By Lynda Williams, Senior medwireNews Reporter
Surgeons have devised a system to help determine the severity of high nipple-areola complex (NAC) in patients after cosmetic or reconstructive breast surgery.
The team compared the vertical distance from the top of the breast to the nipple compared with the vertical height of the entire breast to give a percentile, where zero percentile is the upper breast border and 100 percentile is the lower border. High NAC was classified as mild (45-35th percentile), moderate (34-25th percentile) or severe (<25th percentile).
Scott Spear (Georgetown University Hospital, Washington, DC, USA) and co-workers applied the system to 41 breasts in 25 women (average age 44.3 years). In all, 27% of patients were classified as having mild NAC displacement, 56% moderate displacement, and 17% severe displacement.
The researchers also classified nipple displacement as being relative, absolute, or complex using the relationship between the sterna notch, NAC, and inframammary fold.
High NAC was reported by the patients after an average of 2.5 procedures. Thirty-two percent of patients had undergone nipple-sparing mastectomy, 29% augmentation and mastopexy, 27% augmentation alone, 10% mastopexy, and 2% skin-sparing mastectomy with nipple reconstruction.

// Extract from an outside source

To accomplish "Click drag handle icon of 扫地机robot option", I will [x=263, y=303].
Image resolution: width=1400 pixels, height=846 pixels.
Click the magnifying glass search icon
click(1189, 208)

Overall, surgical intervention was recommended for 54% of breasts, and correction was performed on 36% of mild cases, 56% of moderate cases, and 71% of severe cases. Corrective procedures included mastoplex, reciprocal transposition flaps, augmentation and mastopexy, augmentation alone, and reciprocal skin graft. Augmentation used human acellular dermax matrix to support the inframammary fold and maintain the implant in a submuscular position.
After a median of 4 months, all patients who underwent revision surgery for high NAC position were satisfied with the result, Spear et al report in Plastic and Reconstructive Surgery.

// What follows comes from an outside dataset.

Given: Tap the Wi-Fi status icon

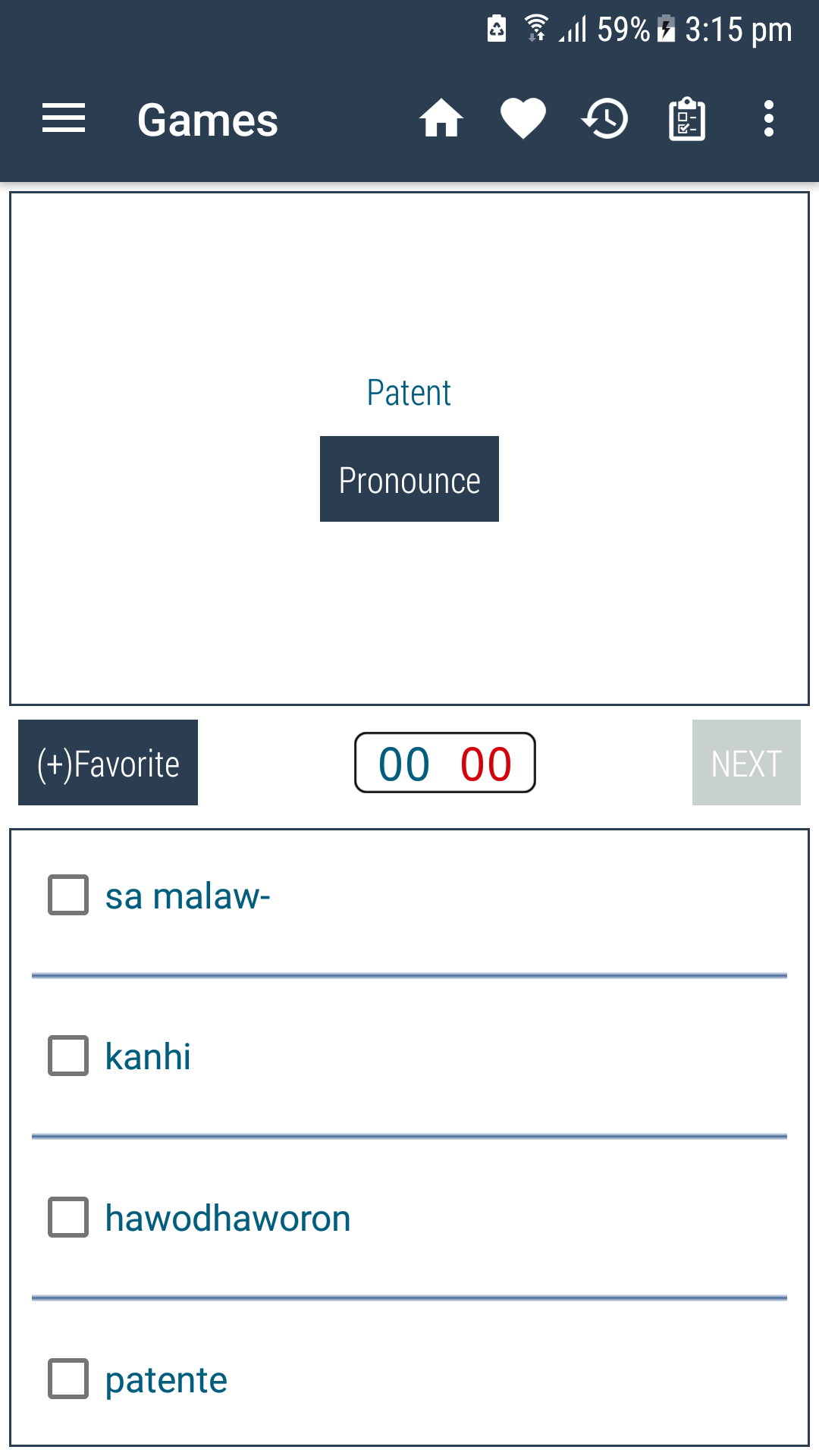Looking at the screenshot, I should (536, 29).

The team explains that the revision procedure depends on whether the patient will benefit most from correction of the position of the breast mound, the nipple, or both.
"Whether to initially address the breast or the nipple should be dictated by the more severe or more easily correctable deformity," the researchers recommend.
"Generally, it is preferable to correct the position of the breast mound first. Ultimately, the proposed classification system takes into account both the nature and the severity of the high riding nipple in an effort to guide the best surgical management."